Theravada Buddhism, which is the oldest surviving Buddhist school of thought, is Cambodia’s official religion. Also known as “the Teaching of the Eldest”, the religion was founded in India and is practiced by 95% of the population in Cambodia. About 2% of the Cambodians practice Islam and Christianity respectively, whereas the rest of the population practices Animism and Hinduism.
Buddhism was introduced into Cambodia through two different streams, firstly from Hindu merchants in the Funan kingdom (the earliest forms of Buddhism with Hindu influences) and secondly through Khmer culture during the Angkor empire when the kingdoms of Dvaravati and Haripunchai were absorbed into Cambodia. As such, the history of Buddhism stretches across nearly two thousand years!
It is interesting to note that Cambodia was ruled by mostly Hindu Kings in the early years of the Khmer Empire, with the occasional Buddhist King. This meant that the official religion then was Hinduism, alongside Buddhism, and Angkor Wat is the largest Hindu temple in the world.
When the Angkor Empire was established, the primary religion became that of Mahayana Buddhism, which is a collection of teachings with doctrines that are able to coexist simultaneously. This is a more liberal form of Buddhism as opposed to Theravada, which is the orthodox traditional form of Buddhism from the early schools.
Theravada Buddhism became the official religion in the 13th century, when Prince Tamalinda (a senior monk) came back after studying at the Mahavihara Monastery in Sri Lanka and rejected the innovative Mahayana Buddhist practices. Mahayana Buddhists believe in achieving ultimate enlightenment (known as nirvana) by liberating others. Theravada Buddhists, on the other hand, strive toward nirvana through self-enlightenment and libration.

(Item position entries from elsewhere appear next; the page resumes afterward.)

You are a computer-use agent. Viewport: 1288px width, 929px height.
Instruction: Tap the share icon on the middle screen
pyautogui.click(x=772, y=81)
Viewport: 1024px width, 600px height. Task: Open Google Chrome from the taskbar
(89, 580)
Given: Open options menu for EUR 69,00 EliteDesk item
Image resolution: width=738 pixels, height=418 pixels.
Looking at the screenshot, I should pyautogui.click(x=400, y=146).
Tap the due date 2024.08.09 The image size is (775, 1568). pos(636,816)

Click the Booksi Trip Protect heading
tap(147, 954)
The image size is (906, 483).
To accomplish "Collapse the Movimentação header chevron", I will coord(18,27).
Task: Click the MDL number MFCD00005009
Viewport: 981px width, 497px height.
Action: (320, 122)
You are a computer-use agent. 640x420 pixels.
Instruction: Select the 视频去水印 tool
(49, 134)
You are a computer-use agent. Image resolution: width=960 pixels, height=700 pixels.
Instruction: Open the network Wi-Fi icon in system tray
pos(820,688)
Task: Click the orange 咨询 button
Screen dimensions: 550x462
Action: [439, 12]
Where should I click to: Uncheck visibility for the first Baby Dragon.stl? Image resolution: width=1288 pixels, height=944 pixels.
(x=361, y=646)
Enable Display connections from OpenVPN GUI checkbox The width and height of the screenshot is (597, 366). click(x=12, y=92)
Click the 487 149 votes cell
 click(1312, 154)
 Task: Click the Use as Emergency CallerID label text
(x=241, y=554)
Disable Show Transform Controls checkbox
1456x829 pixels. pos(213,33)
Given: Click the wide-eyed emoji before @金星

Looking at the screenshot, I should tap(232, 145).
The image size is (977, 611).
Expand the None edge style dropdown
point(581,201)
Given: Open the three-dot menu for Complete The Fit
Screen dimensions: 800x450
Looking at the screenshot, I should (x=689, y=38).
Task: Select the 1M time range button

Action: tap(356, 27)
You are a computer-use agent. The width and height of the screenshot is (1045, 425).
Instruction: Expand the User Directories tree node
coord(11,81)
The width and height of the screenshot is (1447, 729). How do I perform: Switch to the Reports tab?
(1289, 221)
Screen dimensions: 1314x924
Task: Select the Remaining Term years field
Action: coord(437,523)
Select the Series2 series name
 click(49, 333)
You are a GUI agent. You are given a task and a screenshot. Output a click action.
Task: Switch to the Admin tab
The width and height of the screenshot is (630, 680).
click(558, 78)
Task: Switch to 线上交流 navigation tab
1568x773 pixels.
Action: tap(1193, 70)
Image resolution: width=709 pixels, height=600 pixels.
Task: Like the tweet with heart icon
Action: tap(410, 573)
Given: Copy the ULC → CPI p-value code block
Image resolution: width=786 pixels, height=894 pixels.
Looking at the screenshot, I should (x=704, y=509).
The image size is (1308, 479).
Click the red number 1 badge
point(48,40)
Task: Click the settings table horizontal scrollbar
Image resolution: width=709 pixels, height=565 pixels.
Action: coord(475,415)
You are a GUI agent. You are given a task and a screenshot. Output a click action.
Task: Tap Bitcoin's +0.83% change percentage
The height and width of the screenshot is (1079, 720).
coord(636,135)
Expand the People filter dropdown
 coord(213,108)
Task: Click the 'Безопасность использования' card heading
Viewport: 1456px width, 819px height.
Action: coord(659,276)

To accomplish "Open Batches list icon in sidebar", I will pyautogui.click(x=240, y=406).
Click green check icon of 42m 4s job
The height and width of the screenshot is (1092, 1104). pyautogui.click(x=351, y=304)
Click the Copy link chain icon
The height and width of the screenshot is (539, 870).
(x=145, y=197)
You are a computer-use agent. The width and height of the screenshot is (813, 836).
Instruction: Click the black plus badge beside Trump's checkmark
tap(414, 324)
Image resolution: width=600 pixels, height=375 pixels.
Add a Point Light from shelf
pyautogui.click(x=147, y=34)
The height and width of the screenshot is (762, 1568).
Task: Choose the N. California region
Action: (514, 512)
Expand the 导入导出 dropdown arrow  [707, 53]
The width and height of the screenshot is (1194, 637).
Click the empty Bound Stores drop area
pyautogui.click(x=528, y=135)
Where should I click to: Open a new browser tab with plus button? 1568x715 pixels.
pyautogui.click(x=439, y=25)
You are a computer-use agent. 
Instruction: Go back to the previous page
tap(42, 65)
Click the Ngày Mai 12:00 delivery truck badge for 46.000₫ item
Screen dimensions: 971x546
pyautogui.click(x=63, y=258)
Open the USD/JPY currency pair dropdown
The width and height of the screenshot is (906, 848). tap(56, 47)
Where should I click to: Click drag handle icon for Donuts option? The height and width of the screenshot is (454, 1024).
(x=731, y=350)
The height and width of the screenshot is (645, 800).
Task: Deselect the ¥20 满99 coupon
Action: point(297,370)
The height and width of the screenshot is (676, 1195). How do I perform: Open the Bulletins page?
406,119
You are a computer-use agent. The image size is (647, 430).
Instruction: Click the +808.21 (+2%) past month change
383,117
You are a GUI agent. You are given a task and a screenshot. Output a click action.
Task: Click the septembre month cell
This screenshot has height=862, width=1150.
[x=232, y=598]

Though Christianity was introduced into Cambodia in 1660, the Roman Catholic missionaries did not manage to successfully convert the staunch Buddhist population. Islam, on the other hand, was the religion of the Muslim minority groups in Cambodia, especially the Cham.
In 1975, religion was suppressed by the Khmer Rouge when it took control of Cambodia. Buddhism was almost destroyed in Cambodia, as nearly every temple or religious place was ruined. Monks and religious intellectuals were also executed. Those who survived were driven into exile. The number of monks dwindled from nearly 80,000 to only 3,000 in 1980 when the Buddhist restoration took place. Although Theravada Buddhist was recognized as the state religion again, Buddhist practices were still suppressed up till 1988 when many restrictions were removed.
Buddhist monks were revered in Cambodian life, and were often called upon to say prayers of blessing. Before the civil war led by the Khmer Rouge, it was customary for young men over the age of 16 to be ordained as monks (known as bonzes) at least once in their lives, as a rite of passage into adulthood, not unlike the practices in Thailand.
Today, Buddhism continues to play an important role in the life of most Cambodians. There are now around 50,000 monks and novices. Each village has its Buddhist temple (also known as wat) with residences and a hall for eating and classes. Buddhist ceremonies are also evident in Cambodians’ daily lives such as births, weddings and funerals. At the heart of a Buddhist life is earning merit. As such, it is very common to see Buddhists in Cambodia giving the gifts of money and food to monks.
Although most Cambodians subscribe to a major religion, they also believe in animism and/or ancestral worship. In the corners of pagodas, one can often find small guardian spirit shrines. There are also sorcerers in the villagers that one can call on to appease spirits.
Similar to many communities, it is not difficult to see the many ways in which Cambodians turn to religion for their social and emotional needs.